Varios frailes franciscanos aparecen sentados en sillas que utilizan como confesionarios, parecen moribundos.
Uno ya ha fallecido oyendo la confesión de un devoto
penitente que se encuentra arrodillado a su lado, mientras que otro de su
religión parece dirigirse a él portando en la mano algo envuelto en un paño
encarnado y rematado por una cruz, que podría ser el copón para administrar el
viático, en la agonía.
Otro está
confesando a una dama junto a un hombre y un niño que están tumbados en el
suelo, muertos por la peste.
Otro religioso, que lleva la cruz en el hábito de los hermanos del Buen Suceso (ver), también conocidos por enfermeros obregones, se dirigen a una mujer que lleva un niño pequeño en brazos.

++++++

• **Tareas**:
- A) Según el texto proporcionado, ¿por qué yacen en el suelo el hombre y el niño que están junto a la dama? Explíquelo en una o dos oraciones.
- B) Reproduzca literalmente el fragmento del texto proporcionado que comienza en las palabras «Varios frailes franciscanos» y termina después de «pequeño en brazos.».

++++++

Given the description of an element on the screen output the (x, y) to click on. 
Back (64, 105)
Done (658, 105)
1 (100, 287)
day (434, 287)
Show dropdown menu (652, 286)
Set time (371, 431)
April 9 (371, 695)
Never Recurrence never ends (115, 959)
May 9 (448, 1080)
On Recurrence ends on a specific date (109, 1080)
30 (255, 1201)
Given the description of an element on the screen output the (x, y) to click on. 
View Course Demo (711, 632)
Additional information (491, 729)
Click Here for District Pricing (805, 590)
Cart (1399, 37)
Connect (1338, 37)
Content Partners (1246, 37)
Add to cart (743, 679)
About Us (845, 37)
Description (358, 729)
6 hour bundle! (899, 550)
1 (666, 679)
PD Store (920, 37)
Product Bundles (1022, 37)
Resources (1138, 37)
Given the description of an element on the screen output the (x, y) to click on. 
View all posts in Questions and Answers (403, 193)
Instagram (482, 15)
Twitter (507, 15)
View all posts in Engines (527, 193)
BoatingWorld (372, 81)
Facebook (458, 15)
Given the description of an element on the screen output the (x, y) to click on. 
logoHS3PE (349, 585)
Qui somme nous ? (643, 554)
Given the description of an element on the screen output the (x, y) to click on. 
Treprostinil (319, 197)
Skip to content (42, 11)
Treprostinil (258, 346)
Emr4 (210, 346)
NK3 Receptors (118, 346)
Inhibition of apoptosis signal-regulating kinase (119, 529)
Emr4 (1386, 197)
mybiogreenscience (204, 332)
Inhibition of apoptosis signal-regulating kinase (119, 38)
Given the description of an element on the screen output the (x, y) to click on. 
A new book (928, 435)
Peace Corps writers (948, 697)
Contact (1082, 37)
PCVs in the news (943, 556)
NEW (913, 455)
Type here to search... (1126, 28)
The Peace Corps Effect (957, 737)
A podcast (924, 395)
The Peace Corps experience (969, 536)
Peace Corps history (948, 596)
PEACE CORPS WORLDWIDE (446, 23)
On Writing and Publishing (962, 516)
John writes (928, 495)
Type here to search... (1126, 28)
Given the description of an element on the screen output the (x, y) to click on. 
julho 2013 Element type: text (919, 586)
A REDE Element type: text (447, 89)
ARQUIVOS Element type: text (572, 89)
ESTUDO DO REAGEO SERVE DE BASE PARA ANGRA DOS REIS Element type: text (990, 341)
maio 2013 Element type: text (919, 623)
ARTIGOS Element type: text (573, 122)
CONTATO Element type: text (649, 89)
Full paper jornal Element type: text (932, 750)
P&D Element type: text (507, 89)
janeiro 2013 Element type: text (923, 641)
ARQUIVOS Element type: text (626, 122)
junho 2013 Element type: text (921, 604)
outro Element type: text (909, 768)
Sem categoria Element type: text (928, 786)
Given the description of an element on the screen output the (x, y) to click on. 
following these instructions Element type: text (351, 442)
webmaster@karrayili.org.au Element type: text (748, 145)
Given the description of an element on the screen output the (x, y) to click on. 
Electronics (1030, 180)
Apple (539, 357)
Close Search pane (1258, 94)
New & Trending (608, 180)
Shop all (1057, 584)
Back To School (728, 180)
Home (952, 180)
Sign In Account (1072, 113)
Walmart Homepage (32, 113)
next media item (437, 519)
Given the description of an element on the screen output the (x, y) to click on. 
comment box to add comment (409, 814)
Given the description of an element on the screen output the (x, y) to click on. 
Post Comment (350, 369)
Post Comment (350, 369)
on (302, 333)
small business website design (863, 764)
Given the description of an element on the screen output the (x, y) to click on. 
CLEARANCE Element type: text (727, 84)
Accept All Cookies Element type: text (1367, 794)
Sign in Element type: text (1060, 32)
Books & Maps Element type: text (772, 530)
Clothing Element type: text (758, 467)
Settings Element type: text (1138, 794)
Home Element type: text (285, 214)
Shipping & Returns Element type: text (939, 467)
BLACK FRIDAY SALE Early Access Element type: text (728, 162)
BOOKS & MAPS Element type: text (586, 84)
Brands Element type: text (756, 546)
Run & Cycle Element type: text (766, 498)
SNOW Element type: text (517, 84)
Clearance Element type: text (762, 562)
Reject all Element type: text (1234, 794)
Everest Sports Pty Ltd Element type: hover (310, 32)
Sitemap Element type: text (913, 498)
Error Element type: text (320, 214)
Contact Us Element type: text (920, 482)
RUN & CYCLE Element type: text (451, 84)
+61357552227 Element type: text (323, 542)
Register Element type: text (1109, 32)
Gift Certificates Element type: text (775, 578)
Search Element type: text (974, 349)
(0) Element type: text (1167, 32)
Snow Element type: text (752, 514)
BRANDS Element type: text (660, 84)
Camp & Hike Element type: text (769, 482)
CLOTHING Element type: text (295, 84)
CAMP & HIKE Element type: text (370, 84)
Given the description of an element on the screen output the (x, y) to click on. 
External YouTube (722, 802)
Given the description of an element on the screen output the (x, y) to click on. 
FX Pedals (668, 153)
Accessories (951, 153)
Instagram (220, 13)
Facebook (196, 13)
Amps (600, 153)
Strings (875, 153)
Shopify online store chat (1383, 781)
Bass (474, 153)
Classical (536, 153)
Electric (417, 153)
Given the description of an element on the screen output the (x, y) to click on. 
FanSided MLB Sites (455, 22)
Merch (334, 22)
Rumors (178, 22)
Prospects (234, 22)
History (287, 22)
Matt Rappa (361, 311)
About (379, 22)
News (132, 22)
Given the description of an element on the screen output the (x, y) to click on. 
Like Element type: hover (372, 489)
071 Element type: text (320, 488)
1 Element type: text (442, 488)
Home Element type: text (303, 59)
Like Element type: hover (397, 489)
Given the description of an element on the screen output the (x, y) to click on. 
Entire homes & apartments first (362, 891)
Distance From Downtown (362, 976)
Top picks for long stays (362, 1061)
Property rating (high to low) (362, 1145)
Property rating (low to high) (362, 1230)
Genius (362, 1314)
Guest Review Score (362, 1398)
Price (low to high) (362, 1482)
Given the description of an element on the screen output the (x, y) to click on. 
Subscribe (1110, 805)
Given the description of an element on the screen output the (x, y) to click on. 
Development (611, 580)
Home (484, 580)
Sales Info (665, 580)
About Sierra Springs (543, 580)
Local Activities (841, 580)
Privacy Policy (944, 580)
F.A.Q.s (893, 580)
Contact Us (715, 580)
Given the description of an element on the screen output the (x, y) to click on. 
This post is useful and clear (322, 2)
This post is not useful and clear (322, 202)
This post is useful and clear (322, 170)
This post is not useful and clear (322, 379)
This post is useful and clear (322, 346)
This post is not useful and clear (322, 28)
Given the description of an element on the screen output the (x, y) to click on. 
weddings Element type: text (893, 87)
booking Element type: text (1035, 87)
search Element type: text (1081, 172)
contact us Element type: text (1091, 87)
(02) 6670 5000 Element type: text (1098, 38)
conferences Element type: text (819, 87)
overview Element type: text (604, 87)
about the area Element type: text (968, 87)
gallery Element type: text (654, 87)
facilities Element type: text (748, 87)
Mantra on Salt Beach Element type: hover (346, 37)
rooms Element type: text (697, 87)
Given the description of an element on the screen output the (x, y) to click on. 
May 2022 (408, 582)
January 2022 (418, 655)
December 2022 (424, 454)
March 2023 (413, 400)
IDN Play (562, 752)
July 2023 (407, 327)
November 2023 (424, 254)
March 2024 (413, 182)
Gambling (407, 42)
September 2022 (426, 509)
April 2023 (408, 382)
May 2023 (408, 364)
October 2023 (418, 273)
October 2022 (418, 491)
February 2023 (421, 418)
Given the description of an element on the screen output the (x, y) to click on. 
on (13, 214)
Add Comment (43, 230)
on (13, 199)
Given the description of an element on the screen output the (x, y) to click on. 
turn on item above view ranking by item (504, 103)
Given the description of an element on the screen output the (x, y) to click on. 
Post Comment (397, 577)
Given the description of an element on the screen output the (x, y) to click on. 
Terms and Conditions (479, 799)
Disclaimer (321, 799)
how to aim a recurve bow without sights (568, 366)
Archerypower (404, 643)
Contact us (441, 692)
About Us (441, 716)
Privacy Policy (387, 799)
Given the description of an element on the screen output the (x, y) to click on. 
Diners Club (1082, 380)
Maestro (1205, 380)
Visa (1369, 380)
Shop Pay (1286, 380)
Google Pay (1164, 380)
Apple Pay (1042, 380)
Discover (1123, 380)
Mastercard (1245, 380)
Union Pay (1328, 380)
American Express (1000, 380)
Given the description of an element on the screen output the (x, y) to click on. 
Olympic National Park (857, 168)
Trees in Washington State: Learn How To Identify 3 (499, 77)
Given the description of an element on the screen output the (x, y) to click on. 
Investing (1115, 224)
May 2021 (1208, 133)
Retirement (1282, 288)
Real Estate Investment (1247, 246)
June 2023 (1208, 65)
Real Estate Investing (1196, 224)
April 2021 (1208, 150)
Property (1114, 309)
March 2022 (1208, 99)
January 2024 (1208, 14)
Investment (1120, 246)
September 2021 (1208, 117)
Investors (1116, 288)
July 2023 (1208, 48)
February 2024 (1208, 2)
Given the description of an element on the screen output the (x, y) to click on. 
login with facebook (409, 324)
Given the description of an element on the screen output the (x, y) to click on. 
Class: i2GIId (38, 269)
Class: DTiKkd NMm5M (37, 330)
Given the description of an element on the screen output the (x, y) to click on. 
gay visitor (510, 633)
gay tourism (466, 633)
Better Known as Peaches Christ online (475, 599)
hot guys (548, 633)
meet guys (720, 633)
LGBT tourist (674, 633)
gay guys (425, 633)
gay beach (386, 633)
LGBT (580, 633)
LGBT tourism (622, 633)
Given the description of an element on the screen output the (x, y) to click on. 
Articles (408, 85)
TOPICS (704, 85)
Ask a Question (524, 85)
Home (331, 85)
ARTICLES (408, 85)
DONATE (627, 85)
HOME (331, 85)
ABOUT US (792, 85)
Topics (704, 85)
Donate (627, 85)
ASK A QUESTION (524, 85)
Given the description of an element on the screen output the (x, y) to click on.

++++++

• **Respuestas**:
- A) Yacen en el suelo porque han muerto a causa de la peste. El texto los describe como «muertos por la peste».

- B)
Varios frailes franciscanos aparecen sentados en sillas que utilizan como confesionarios, parecen moribundos.
Uno ya ha fallecido oyendo la confesión de un devoto
penitente que se encuentra arrodillado a su lado, mientras que otro de su
religión parece dirigirse a él portando en la mano algo envuelto en un paño
encarnado y rematado por una cruz, que podría ser el copón para administrar el
viático, en la agonía.
Otro está
confesando a una dama junto a un hombre y un niño que están tumbados en el
suelo, muertos por la peste.
Otro religioso, que lleva la cruz en el hábito de los hermanos del Buen Suceso (ver), también conocidos por enfermeros obregones, se dirigen a una mujer que lleva un niño pequeño en brazos.